DATA SHOWN: Begin

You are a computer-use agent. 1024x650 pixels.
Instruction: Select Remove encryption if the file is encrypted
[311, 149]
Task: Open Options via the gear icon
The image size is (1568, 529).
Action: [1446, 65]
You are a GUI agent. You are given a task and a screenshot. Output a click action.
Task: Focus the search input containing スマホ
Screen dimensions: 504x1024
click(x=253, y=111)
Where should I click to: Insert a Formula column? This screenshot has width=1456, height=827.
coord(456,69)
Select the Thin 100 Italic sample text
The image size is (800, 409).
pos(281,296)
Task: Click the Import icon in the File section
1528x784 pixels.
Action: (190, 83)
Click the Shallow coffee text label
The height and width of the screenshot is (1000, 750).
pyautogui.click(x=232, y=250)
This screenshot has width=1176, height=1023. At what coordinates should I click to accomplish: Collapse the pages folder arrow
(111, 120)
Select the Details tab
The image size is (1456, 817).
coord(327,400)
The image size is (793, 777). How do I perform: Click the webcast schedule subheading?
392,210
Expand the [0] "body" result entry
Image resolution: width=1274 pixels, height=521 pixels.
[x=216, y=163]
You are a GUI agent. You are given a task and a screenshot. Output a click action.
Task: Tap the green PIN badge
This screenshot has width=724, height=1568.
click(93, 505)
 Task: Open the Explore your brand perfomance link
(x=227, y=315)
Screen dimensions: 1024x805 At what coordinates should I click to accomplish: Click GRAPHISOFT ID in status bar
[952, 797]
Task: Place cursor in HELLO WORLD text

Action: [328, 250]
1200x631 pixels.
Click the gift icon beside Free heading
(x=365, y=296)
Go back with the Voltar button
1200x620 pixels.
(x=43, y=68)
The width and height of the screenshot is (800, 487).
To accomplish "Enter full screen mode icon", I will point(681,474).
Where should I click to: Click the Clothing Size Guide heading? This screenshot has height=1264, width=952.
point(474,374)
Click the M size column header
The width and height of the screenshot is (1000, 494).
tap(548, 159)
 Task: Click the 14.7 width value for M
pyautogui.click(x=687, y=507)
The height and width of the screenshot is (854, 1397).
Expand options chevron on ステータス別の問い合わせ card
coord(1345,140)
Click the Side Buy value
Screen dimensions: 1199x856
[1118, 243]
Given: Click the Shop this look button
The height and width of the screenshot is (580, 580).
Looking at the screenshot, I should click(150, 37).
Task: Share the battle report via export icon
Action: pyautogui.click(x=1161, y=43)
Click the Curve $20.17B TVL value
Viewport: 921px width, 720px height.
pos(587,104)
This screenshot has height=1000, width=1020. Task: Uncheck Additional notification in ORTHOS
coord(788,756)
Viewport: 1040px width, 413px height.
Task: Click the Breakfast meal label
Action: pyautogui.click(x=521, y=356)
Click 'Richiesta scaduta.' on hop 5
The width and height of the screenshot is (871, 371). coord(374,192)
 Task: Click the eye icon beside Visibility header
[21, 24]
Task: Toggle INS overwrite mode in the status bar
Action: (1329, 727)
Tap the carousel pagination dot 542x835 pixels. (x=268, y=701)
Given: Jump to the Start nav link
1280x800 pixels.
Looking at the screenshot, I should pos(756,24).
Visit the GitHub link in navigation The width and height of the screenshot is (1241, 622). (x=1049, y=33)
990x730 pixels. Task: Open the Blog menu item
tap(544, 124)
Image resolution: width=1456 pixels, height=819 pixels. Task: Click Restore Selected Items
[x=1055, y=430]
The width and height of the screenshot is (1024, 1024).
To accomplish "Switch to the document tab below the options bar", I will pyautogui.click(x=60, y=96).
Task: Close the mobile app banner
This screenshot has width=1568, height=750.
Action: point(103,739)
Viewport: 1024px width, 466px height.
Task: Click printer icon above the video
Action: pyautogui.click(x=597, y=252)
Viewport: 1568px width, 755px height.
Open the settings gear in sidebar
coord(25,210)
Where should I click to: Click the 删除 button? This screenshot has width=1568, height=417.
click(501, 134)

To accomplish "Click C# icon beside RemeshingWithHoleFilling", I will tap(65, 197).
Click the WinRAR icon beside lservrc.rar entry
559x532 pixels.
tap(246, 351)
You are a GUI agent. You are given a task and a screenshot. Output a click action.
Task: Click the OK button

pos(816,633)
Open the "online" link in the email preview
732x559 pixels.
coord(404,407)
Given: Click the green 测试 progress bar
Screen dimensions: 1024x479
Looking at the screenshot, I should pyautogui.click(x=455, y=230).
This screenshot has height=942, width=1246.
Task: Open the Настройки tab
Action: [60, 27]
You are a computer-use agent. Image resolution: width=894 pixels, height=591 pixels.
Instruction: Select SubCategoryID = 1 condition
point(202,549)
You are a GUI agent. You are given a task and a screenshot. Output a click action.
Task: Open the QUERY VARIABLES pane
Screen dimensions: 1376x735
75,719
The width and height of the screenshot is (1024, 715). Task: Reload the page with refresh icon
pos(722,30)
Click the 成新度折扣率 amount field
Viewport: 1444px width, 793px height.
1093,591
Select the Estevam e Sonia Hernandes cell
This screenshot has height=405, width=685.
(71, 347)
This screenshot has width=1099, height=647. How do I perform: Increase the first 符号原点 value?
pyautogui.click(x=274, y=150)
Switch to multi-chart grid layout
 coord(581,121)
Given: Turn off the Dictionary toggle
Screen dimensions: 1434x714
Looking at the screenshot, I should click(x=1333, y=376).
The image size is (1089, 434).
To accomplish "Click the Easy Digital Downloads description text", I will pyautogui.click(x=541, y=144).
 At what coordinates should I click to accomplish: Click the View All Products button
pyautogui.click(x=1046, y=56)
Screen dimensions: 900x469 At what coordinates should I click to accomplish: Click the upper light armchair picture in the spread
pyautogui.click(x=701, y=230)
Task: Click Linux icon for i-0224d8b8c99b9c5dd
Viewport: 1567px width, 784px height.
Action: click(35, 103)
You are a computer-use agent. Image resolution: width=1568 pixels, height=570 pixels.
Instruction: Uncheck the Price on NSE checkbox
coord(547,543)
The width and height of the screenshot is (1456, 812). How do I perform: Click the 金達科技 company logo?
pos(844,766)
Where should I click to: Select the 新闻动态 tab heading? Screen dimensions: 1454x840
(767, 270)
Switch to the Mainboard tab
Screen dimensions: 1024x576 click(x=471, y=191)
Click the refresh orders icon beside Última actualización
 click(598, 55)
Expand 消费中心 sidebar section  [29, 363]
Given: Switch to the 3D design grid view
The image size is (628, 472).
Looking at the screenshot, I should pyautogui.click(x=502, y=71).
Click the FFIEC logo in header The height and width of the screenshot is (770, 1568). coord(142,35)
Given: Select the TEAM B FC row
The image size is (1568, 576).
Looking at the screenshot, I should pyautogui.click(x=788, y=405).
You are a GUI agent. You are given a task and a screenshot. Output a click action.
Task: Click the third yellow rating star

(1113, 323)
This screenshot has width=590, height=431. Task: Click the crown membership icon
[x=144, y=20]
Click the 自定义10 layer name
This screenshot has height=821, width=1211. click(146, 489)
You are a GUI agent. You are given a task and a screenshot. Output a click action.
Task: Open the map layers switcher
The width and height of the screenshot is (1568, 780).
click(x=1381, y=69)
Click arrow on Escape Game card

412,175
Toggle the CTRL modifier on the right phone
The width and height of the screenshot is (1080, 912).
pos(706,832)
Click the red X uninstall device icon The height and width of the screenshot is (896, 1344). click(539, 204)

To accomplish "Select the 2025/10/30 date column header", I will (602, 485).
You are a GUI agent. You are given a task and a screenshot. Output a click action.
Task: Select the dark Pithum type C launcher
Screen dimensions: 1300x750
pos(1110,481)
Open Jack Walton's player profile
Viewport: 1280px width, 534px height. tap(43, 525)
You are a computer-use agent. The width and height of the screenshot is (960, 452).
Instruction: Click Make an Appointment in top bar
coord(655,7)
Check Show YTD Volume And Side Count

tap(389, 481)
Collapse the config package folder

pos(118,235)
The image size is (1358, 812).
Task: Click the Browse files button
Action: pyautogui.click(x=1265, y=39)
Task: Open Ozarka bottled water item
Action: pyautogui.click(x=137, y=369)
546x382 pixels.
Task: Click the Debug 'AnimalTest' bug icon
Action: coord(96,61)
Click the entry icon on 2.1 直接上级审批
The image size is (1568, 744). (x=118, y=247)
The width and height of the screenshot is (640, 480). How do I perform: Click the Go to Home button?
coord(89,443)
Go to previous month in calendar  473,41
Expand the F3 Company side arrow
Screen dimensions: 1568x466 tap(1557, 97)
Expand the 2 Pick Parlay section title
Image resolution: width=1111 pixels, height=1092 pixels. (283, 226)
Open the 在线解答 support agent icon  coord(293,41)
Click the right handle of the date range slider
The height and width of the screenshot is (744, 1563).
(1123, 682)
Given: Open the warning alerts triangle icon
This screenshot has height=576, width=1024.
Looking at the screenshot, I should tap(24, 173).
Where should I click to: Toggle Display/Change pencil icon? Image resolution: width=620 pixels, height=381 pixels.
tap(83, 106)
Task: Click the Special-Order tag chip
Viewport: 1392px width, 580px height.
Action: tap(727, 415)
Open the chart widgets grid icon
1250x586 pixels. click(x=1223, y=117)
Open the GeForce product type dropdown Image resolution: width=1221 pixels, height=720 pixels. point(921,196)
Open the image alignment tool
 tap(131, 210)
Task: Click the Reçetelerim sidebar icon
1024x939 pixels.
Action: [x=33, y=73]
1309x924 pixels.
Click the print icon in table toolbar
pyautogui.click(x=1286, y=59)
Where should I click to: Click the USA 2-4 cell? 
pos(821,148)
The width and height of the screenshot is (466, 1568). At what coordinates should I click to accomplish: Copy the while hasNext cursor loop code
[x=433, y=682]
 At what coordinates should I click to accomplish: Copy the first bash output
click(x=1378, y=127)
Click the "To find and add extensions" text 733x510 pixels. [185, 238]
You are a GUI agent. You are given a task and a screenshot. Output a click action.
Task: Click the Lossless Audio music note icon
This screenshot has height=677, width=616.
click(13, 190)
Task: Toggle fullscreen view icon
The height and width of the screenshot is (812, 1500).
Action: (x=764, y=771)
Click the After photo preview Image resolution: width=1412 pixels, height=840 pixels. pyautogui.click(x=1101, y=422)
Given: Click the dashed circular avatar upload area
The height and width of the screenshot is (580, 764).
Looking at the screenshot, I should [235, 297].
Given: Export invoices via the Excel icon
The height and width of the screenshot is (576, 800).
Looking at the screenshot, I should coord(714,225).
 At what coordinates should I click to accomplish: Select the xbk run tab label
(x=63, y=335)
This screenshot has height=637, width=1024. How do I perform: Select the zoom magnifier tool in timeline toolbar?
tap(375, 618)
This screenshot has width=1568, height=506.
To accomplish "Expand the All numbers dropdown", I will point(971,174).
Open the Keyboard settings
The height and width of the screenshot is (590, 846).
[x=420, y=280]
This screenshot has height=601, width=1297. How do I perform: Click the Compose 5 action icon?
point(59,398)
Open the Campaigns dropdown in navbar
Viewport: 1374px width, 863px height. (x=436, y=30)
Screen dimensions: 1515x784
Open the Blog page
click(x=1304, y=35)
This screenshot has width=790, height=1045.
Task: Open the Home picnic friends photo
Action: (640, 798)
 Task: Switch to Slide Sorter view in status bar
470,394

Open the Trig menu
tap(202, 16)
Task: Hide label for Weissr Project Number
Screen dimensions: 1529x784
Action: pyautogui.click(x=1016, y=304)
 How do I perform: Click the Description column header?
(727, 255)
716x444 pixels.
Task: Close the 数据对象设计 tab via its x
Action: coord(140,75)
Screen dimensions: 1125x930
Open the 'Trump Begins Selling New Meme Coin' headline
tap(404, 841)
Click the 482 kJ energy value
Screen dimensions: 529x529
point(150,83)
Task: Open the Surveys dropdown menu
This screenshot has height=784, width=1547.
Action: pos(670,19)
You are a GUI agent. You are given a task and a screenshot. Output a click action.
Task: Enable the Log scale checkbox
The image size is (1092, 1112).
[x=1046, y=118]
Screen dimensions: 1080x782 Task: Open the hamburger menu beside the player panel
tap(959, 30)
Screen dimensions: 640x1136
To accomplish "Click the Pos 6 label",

DATA SHOWN: End

• WORK REQUIRED: In the records above, find each line that mentions the string "will", then copy it.

• SOLUTION TO THIS EXERCISE:
To accomplish "Enter full screen mode icon", I will point(681,474).
To accomplish "Switch to the document tab below the options bar", I will pyautogui.click(x=60, y=96).
To accomplish "Click C# icon beside RemeshingWithHoleFilling", I will tap(65, 197).
To accomplish "Click the Easy Digital Downloads description text", I will pyautogui.click(x=541, y=144).
To accomplish "Select the 2025/10/30 date column header", I will (602, 485).
To accomplish "Expand the All numbers dropdown", I will point(971,174).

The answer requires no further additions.